-------- Excerpt to read --------
Harby’s mother added that she asked the military judiciary office in Salah Salem for a copy of the judgment against Islam and any documents relating to his case, but has yet to receive them.

“We only found out his sentence when we saw his name on the prison guard’s list for visits: next to his name it said seven years,” she said.

The Committee on the Rights of the Child, the United Nations body charged with interpreting the Convention on the Rights of the Child (CRC), has stressed that, “The conduct of criminal proceedings against children within the military justice system should be avoided.” Egypt ratified the CRC in 1990, making it one of the first state parties to the convention.

Article 37 of the convention states that, “Detention shall be used only as a measure of last resort and for the shortest appropriate period of time” for child prisoners, and “[e]very child deprived of liberty shall be separated from adults.” Article 37 also says, “Every child deprived of liberty shall be treated with humanity and respect for the inherent dignity of the human person, and in a manner which takes into account the needs of persons of his or her age.”
-------- Available data --------
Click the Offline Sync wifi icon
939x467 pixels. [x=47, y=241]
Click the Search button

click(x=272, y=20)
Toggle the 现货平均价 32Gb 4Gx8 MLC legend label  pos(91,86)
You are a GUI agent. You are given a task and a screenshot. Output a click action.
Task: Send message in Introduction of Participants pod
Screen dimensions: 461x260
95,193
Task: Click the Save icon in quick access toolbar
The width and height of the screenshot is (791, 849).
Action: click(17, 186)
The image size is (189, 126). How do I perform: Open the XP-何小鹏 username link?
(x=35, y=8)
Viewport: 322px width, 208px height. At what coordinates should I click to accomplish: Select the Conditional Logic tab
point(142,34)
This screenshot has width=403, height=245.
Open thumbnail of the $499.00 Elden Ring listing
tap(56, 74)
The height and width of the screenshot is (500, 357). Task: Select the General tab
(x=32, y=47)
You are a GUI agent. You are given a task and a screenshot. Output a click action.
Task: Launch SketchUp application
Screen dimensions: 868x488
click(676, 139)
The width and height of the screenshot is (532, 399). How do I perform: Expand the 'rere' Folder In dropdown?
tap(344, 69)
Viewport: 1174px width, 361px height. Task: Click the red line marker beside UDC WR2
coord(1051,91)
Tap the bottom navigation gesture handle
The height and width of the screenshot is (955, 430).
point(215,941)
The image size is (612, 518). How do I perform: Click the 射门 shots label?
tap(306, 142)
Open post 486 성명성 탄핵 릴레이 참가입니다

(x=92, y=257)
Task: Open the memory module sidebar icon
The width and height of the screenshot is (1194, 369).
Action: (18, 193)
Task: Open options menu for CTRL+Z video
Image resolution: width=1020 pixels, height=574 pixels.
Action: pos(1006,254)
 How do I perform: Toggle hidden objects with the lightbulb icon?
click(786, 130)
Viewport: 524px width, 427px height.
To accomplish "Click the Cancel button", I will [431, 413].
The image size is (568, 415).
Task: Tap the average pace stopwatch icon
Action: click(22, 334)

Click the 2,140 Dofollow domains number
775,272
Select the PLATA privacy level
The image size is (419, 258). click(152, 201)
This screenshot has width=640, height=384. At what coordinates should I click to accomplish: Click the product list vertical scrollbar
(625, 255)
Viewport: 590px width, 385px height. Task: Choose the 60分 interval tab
--------
*What this task involves:* Write the next few paragraphs of the passage on Egypt's military prosecution of children, picking up after its last sentence.

*Task result:*
Article 112 of Egypt’s Child Law (Law No. 12 of 1996 Promulgating the Child Law, as amended by Law No. 126 of 2008) states that, “Children may not be detained, placed in custody, or imprisoned with adults in one place,” and that any public official who “detains, places in custody, or imprisons a child with one or more adults in one place” should be sentenced to a minimum of three months in jail and a fine of no less than 1000 Egyptian pounds (US$166).

The Egyptian Code of Military Justice in article 8 (bis) (1) allows military tribunals to try juveniles if they are accompanied by an adult who is subject to military jurisdiction, including military personnel or civilians in military zones.

“While some children have been released, others are still in jail based on the hasty findings of these secret trials,” Motaparthy said. “Authorities should be scrambling to fix these wrongs and trying to repair some of the damage to these kids’ lives.”

Cases of children known to have faced investigation, prosecution, or sentencing before military courts

Islam Harby, 15, arrested on March 23, 2011, and sentenced to seven years, currently detained in Tora maximum-security prison.

Mohammed Ehab Sayyed Morsi, 17, arrested on March 9, 2011, and sentenced to 15 years, currently detained in Tora maximum-security prison.

Mohammed Abdul Hadi, 16, arrested on March 9, 2011, and sentenced to three years, released on May 21, 2011, after a two-month campaign along with the rest of the group of 122 protesters.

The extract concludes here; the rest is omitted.